> TASK ITEM: Retrieve all lines below that have the string "California".

> SUPPLIED MATERIAL:
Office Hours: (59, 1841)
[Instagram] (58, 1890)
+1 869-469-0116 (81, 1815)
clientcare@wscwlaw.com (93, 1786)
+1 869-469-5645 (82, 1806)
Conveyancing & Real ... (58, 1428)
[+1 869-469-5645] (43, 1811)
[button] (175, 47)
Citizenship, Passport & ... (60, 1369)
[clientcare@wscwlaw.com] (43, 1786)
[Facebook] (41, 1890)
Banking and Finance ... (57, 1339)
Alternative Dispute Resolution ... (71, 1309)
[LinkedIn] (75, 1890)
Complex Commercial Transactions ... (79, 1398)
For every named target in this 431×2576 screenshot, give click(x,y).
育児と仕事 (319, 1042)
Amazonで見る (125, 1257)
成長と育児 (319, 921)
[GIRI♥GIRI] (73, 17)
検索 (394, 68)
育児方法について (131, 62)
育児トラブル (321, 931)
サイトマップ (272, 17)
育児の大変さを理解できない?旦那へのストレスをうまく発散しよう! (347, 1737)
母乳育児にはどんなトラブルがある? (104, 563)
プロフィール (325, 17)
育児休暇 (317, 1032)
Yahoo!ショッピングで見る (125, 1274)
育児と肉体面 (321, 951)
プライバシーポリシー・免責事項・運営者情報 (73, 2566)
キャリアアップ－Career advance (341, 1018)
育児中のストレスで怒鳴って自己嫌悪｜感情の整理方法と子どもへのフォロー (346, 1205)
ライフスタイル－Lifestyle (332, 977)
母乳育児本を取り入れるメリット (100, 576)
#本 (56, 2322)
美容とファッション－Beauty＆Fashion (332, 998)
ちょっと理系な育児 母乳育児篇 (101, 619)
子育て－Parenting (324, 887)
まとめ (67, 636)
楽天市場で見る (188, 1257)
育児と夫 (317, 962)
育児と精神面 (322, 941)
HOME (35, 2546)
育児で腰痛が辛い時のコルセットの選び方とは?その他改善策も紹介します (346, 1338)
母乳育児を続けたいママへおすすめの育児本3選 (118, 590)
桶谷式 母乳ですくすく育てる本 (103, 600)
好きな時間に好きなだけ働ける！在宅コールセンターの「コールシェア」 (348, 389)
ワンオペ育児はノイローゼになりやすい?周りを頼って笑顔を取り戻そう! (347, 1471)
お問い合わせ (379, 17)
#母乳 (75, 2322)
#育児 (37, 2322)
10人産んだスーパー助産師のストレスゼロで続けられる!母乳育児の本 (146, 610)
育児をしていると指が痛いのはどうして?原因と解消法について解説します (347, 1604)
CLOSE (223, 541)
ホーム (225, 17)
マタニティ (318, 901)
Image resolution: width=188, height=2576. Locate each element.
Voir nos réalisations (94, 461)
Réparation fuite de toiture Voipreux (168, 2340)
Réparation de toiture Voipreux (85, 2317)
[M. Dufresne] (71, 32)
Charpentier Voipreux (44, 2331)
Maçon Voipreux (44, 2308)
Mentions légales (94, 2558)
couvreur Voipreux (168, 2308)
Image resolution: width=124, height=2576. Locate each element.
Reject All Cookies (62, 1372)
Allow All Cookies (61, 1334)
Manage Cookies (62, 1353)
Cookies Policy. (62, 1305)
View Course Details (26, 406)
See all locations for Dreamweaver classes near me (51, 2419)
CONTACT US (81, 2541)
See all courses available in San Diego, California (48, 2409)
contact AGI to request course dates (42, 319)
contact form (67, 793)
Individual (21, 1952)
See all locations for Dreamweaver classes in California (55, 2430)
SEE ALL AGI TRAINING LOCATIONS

> WORKED SOLUTION:
See all courses available in San Diego, California (48, 2409)
See all locations for Dreamweaver classes in California (55, 2430)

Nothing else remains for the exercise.